With cleverly crafted words, faces that hide my inmost emotions and lies
layered upon lies I can cut ties in an instant. Sometimes there is scarring
left behind but most times I can leave someone alone and take the scars upon
myself. “This is for the best” I tell myself. Feelings of guilt mix so well
within the feelings of fear that I can trick myself into believing that leaving
is what’s best for them, that leaving is the noble thing to do. That I can take
all the pain that would have befallen them and hold onto it for myself. I
leave, a small child somewhere within cries out, blubbering through tears and
agony to be freed. I do my best to quiet
this inner voice and remind myself that I am strong enough to do this on my
own.
I’m not.
I am not strong enough because relying on my own abilities
has gotten me nowhere. All these patterns are useless and bring me more and
more pain. Instead of calling out for help in my times of trouble I internalize
feelings that long ago should have been shared with another. I hide away hoping
that no one will see my shame and recognize my pain. I put on mask after mask
and the only tell tale sign of my own internal turmoil is the occasional
outburst. There is pain and anger only inches below the surface but I guard the
entrance into this world with such force that anyone who approaches is waved
off all too quickly.
Too much focus is put on my safeguards that I never truly
delve into myself.
Sure I tell people I am fine and I fool myself into thinking
I am doing it on my own, but this is another layer of the lies. So much of my
energy is focused outwardly and on distractions that I never truly seek out the
darkest places within myself. Part of this is out of laziness. Who wants to dig
and sort through the piles of junk that have been untouched for years? Most of
it is out of fear, fear of truly facing myself. Fear of finding out the truth
about just how fallen and broken I am. Without knowing the whole truth I can
further delude myself into thinking that it isn't that bad. I can continue
living a charade of someone who isn't hurting and focus on so many other things
around me. Beyond this I do not delve out of another fear, a greater fear. A
fear of something so utterly unbelievable that I makes my soul want to hide at
the very though. A fear that I am loved and have worth outside of the eyes of
another. I am afraid of this realization because it is so foreign to me. I am
afraid because it would be such a hard pill to swallow that trying to visualize
it makes my lungs tighten against themselves, forcing the air from my being.

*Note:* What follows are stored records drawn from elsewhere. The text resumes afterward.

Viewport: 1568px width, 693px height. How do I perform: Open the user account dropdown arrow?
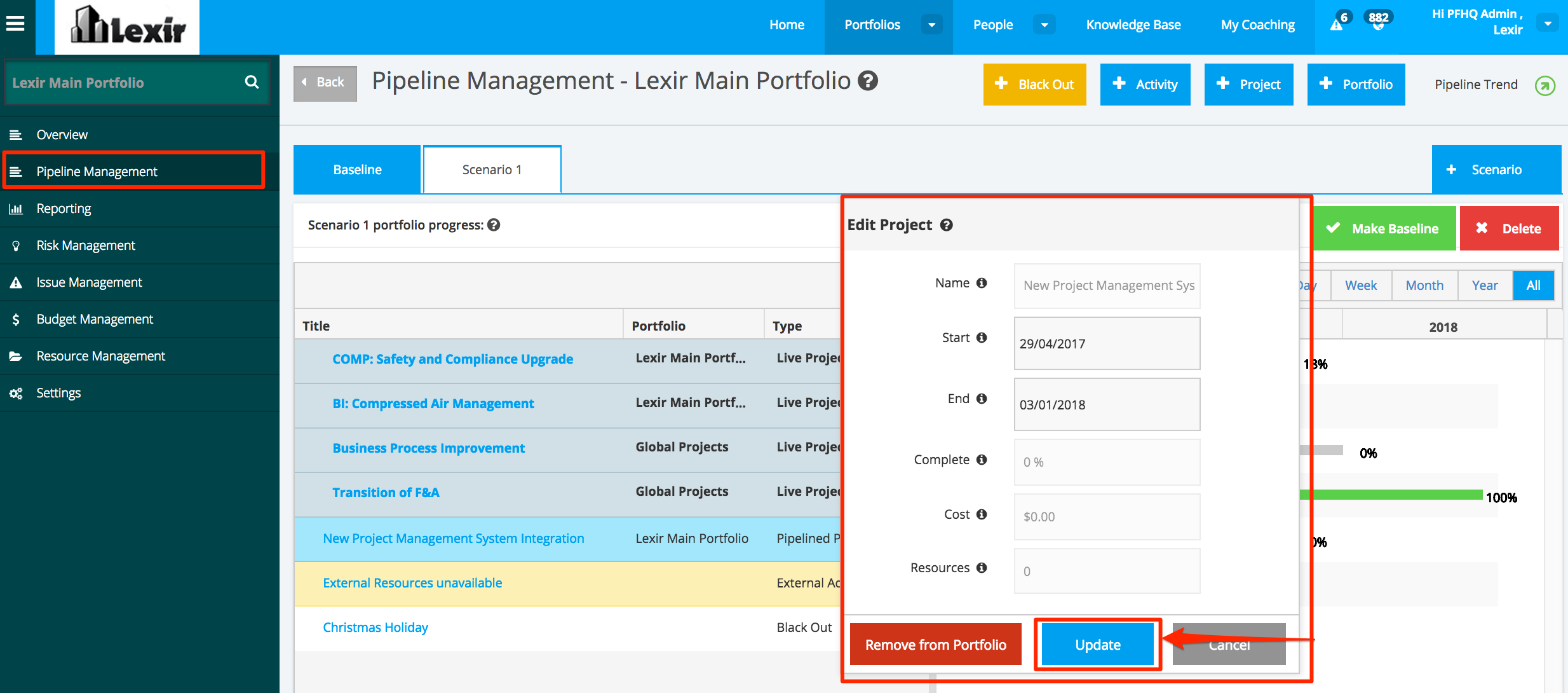[1548, 24]
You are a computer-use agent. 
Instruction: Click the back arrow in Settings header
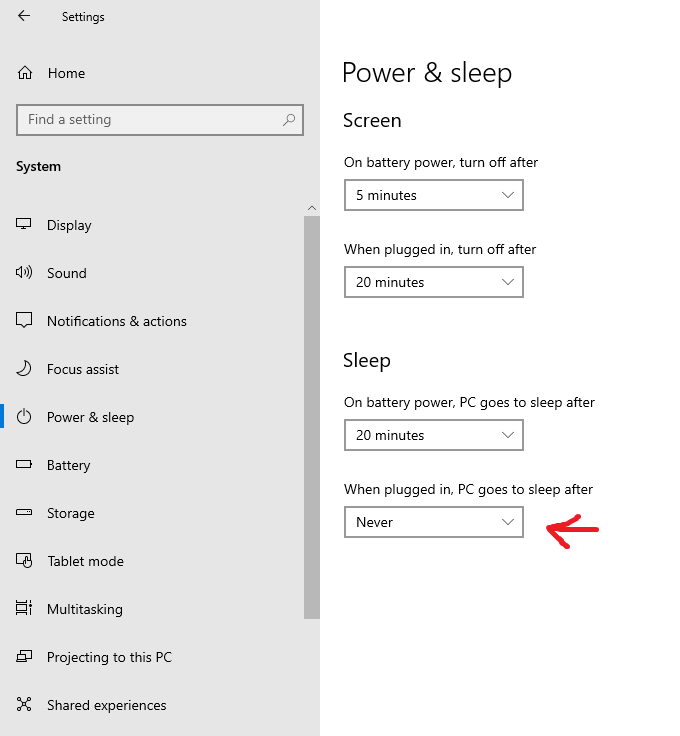(x=24, y=16)
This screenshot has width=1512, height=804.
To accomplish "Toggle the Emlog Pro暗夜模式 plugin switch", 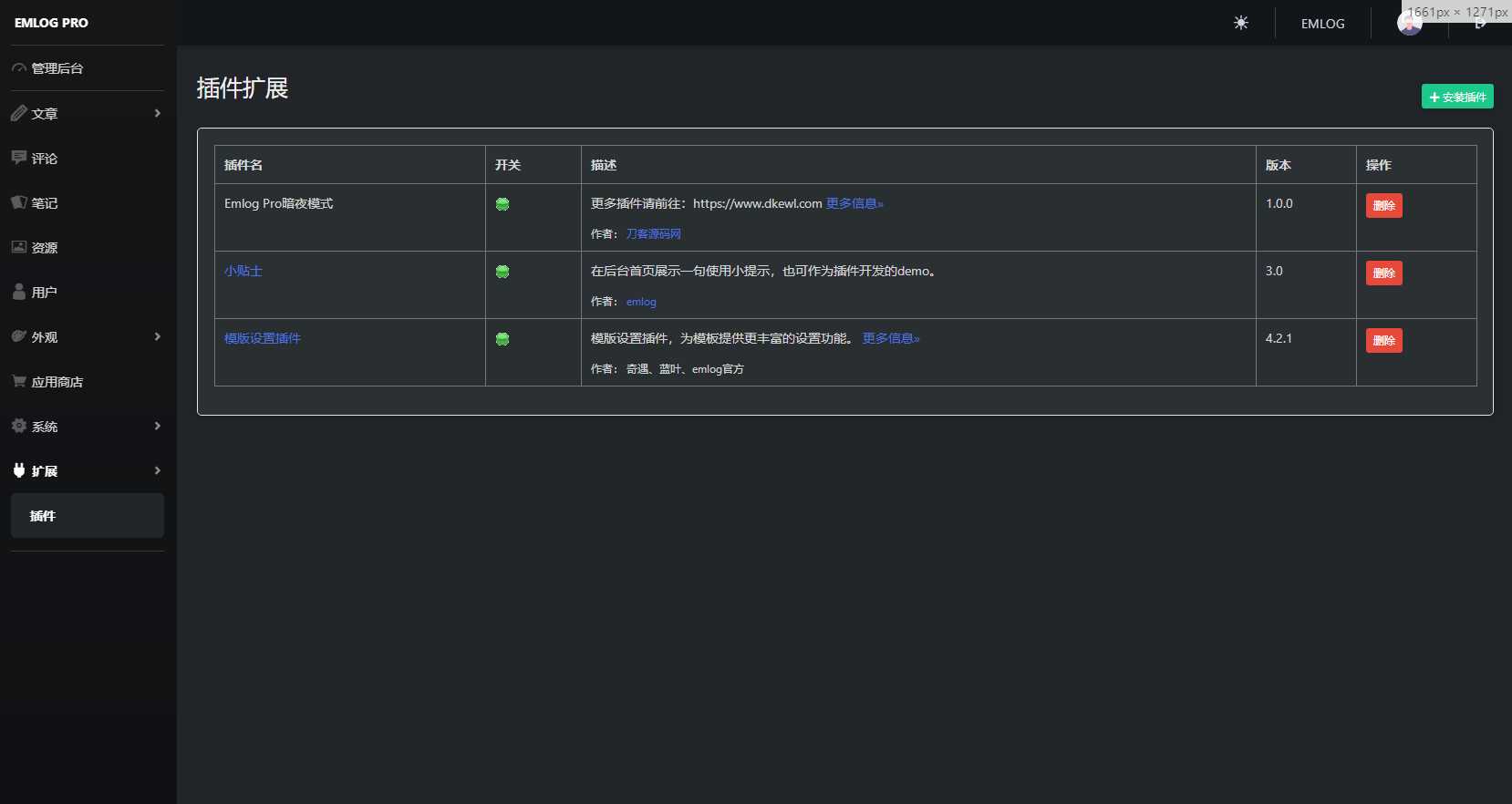I will (502, 204).
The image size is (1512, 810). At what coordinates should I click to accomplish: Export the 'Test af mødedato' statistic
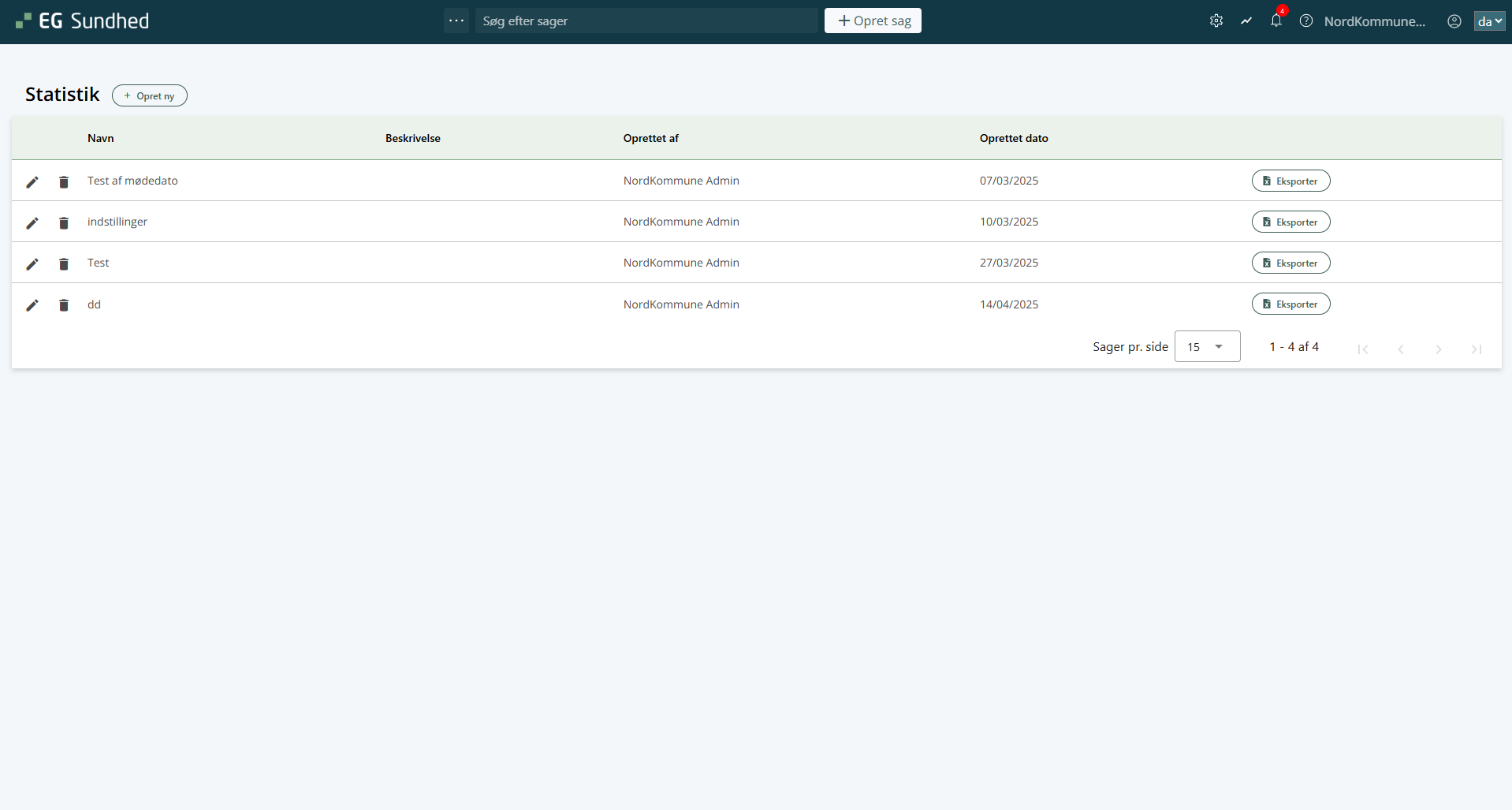tap(1290, 181)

God, bring me the ability to let go of my need for approval.
Let me stop hiding in the praise and words of others, finding my value and
worth there is never enough and I know I am meant for more. Teach me that while
I cannot do this on my own that the adoration of another is not who I am, it is
not what makes me loved. Remind me that I can never find enough love from
someone else to justify my eternal life. Show me your love. Show me how to love
myself and to find myself worthy of love. Show me how to open the lock so
rusted with years. Help me God to see in me what I know you see in me. Amen.